5. Overseas Transfers of Personal Data
Many organisations, alarmed at the cost of Year 2000 compliance, are looking at the most cost-effective way of checking their software. Some are turning to the emerging software industries, based outside Europe, as offering the most advantageous solution; personal data might thus be transferred to such a supplier. If so, the following points would need to be considered:
- registration. The Data User would be well advised to register P074 ('Software Development, Test and Demonstration') if that has not been done already. The Overseas Transfer and associated disclosure of personal data would also require registration (eg appropriate 'T0xx' code and D206). Once a Transfer is registered it can proceed unless and until the Registrar intervenes, or unless the Transfer would breach other legislation
- security. Even though the personal data are transferred overseas, the Registrar still has powers of enforcement; these arise because control of the contents and use of the personal data resides with a Data User based in the UK, and the data are intended for use in the UK (Section 39 of the Act). Thus, the Data User would still be ultimately responsible for compliance with the Eighth Principle (ie for security of the personal data) in the relevant overseas country. Consequently, the Data User would be strongly advised to specify, in the contract or service level agreement with the contractor, security standards at least as rigorous as those that would apply in the UK, and to identify any audit requirements; full records must be kept in case proof is needed. Note: in the Ninth Report, in relation to the back-record conversion of criminal records not held on computer, the Registrar noted that, in order to reduce cost, these records might be keyed-in overseas before entry on the Police National Computer. The Registrar had 'drawn the Home Office Police Department's attention to the Eighth Data Protection Principle which requires appropriate security for personal data'
- fairness and customer relations. Consideration would need to be given to the customer base and to whether the transfer of personal data would cause other problems, especially if the personal data are of a confidential nature. For instance, could Data Subjects object to a particular overseas transfer (eg on political, cultural or religious grounds)? If so, could this cause future difficulties for the business in general? Could the transfer, in data protection terms, generate complaints of 'unfair processing' (eg on the basis that it caused distress to Data Subjects)?
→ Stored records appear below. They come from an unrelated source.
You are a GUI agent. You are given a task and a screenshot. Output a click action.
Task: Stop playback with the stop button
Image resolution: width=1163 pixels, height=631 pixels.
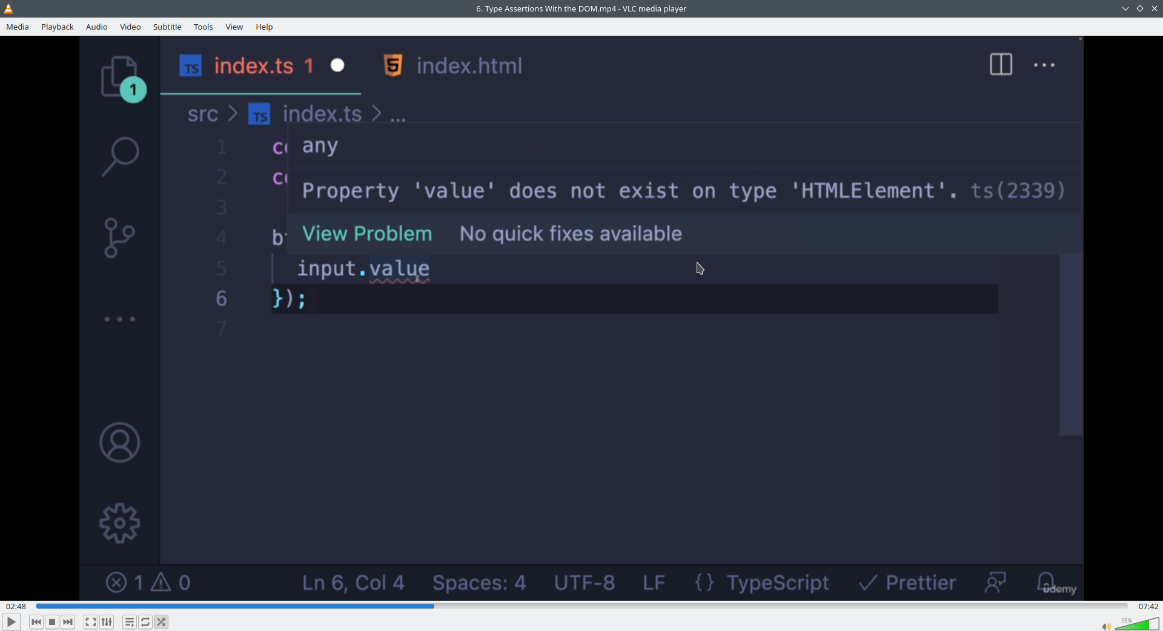52,622
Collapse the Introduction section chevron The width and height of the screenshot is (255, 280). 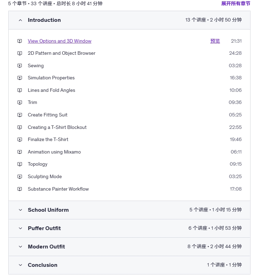[x=20, y=20]
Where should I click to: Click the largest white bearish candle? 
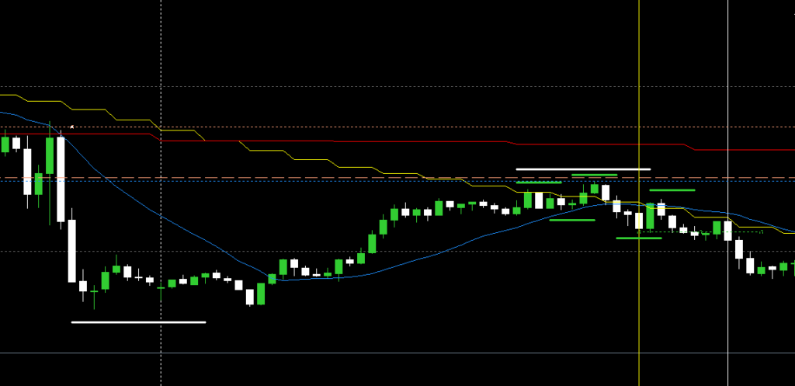tap(72, 250)
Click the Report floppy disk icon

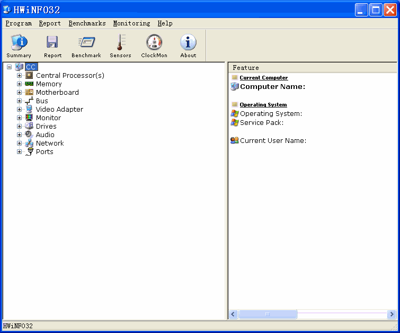pos(52,42)
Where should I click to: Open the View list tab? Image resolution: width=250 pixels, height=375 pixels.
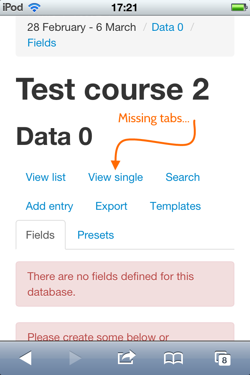(x=45, y=177)
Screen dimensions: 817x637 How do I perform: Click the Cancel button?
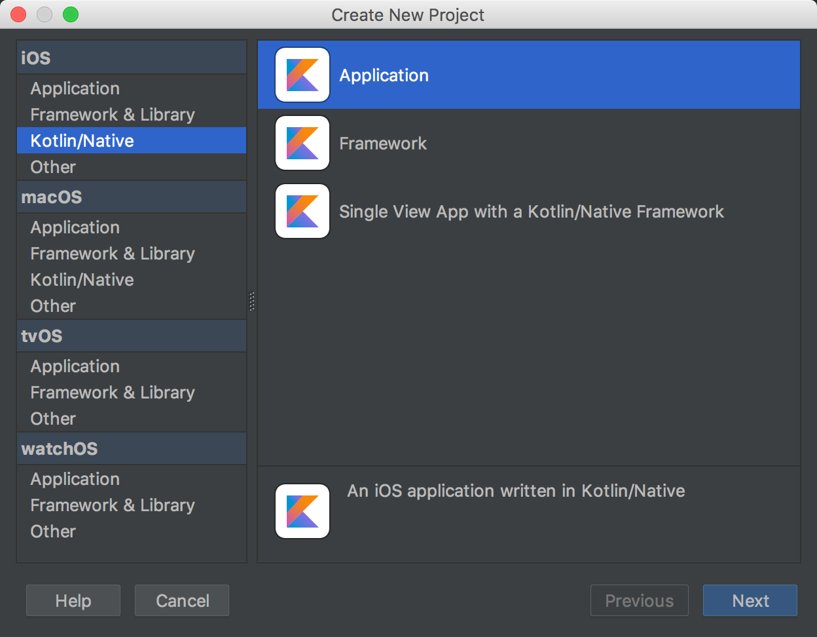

- redress. Suppose Data Subjects sue the Data User, under the terms of the Data Protection Act, because the Year 2000 conversions caused damage through the loss or inaccuracy of the personal data. Could the User then take action against the contractor given that a foreign jurisdiction is involved? This, of course, is the nightmare scenario which one hopes will never happen; but since nightmares occasionally occur, we advise that somebody thinks through the 'impossible' and establishes the appropriate contract terms
- subcontracting. All the problems identified above could also arise if a UK contractor, who provides Year 2000 solutions, transfers the Data User's holding of personal data to a subcontractor based overseas (eg to a subsidiary organisation). Consequently, the contractor should be placed under an obligation to seek the Data User's prior approval for any likely overseas transfer to a subcontractor (eg so that the User's registration can be amended in good time).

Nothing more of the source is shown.